Deveras, “entendimento desta Corte no sentido de que apesar
das matérias de ordem pública não serem passíveis de preclusão, tal não ocorre na
hipótese em que há decisão a respeito dos referidos temas em anterior exceção de
preexecutividade, sem a interposição do recurso cabível pela parte interessada.
Precedentes: AgRg no Resp 1098487/ES, Rel. Min. Sidnei Beneti, terceira Turma,
DJe de 9.9.2011; AgRg no Ag 1395964/SC, Rel. Min. Benedito Gonçalves,
Primeira Turma, DJe de 16.8.2011. (...) 3. Recurso especial não conhecido (REsp
1267614/PR, Rel. Ministro Mauro Campbell Marques, j. 18.10.2011).

Neste mesmo sentido, há também precedentes desta Corte:


“AGRAVO DE INSTRUMENTO AÇÃO DE EXECUÇÃO
EXCEÇÃO DE PRÉ-EXECUTIVIDADE PRECLUSÃO
Reconhecimento de que a matéria de ordem pública é passível de arguição em
qualquer fase do processo, desde que não haja decisão anterior a respeito das
matérias arguidas Existência de decisões anteriores sem interposição de recurso
Preclusão mantida Recurso não provido.” (AI 2010165-24.2013.8.26.0000, Rel.
Des. Roberto Mac Cracken, j. 07-11-2013).

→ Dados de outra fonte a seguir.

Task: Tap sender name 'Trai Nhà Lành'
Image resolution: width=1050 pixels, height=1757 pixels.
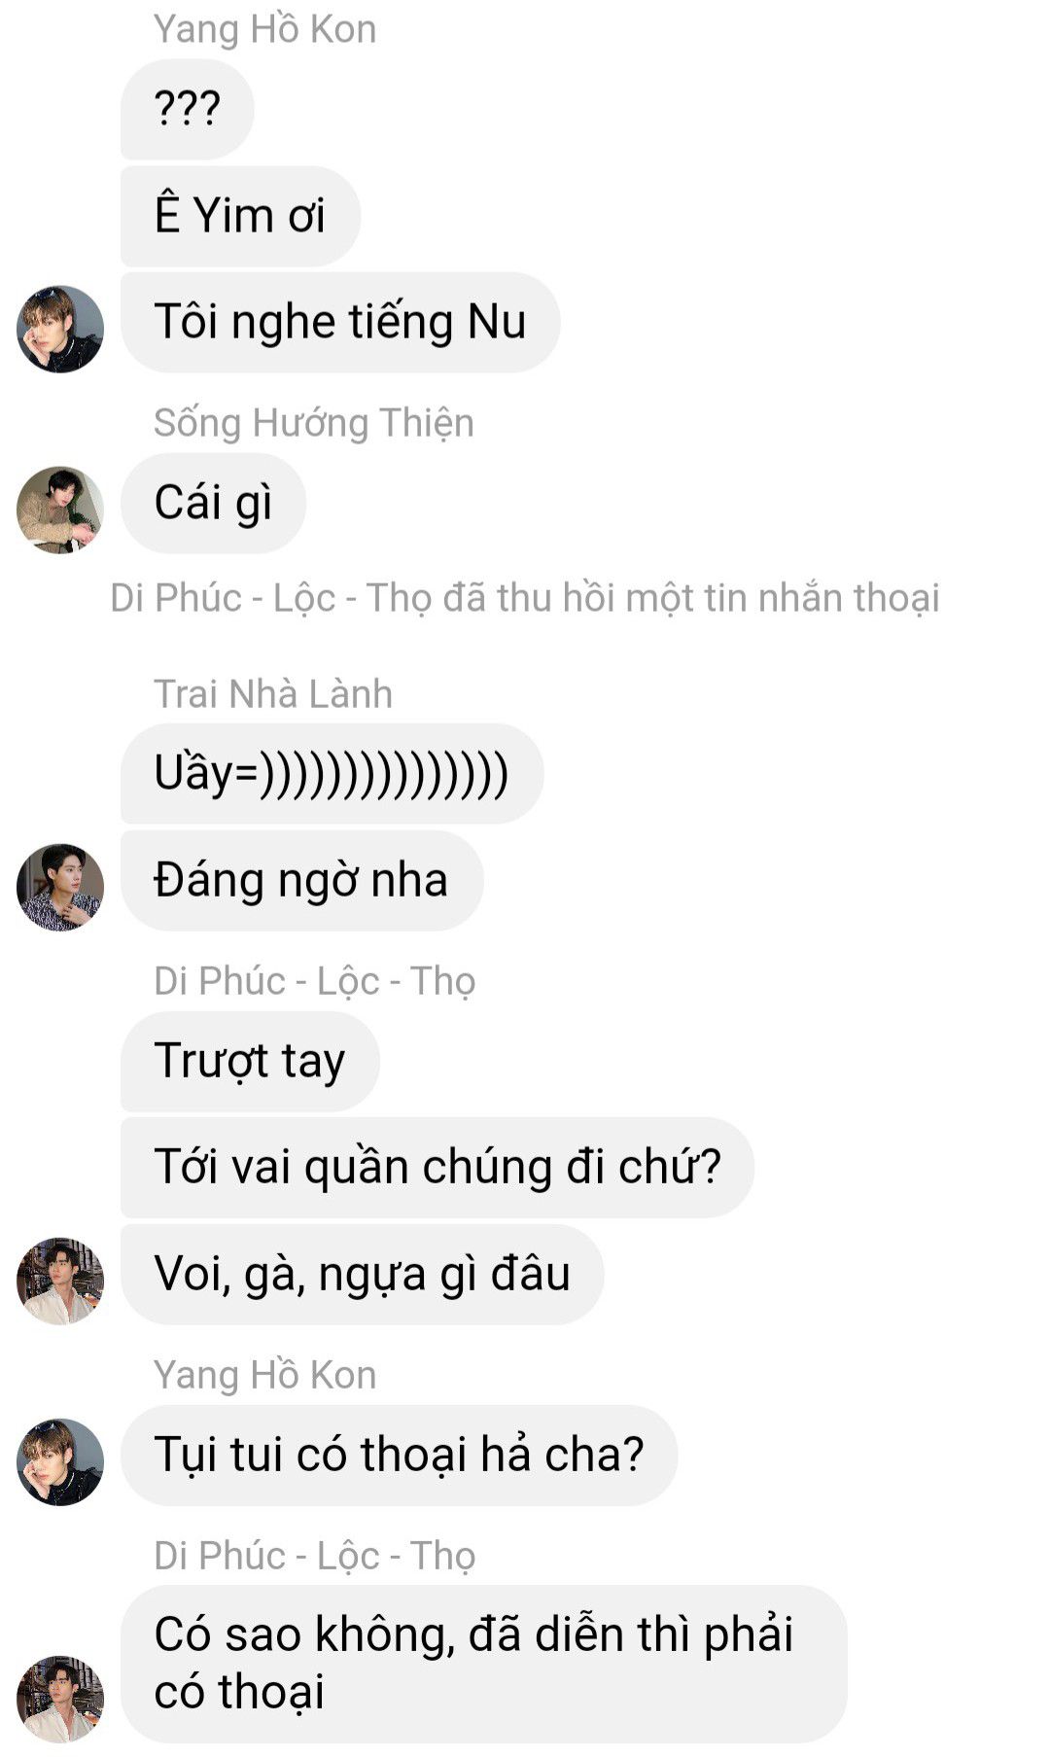Action: point(273,694)
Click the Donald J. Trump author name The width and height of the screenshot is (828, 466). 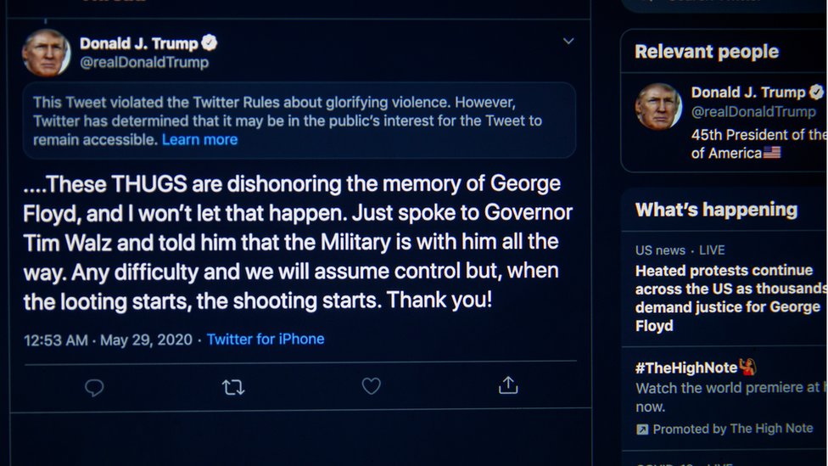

“EMBARGOS À EXECUÇÃO FISCAL IPTU - Exercício de


2000 - Município de Caraguatatuba Extinção da execução fiscal ante o
reconhecimento da prescrição - Ilegitimidade passiva e prescrição anteriormente
afastadas em decisão proferida em sede de exceção de pré-executividade, transitada
em julgado - Embargos incabíveis para discussão de matéria sobre a qual se operou
a preclusão consumativa - Artigos 471 e 473 do CPC - Embargos que não devem ser
conhecidos - Precedentes do E. STJ Sentença reformada - Sucumbência invertida
Apelo provido.” (Apel. 0007893-72.2011.8.26.0126, Rel. Des. Silva Russo, j.
12.02.2015).

“Agravo de instrumento. Fase de cumprimento de sentença.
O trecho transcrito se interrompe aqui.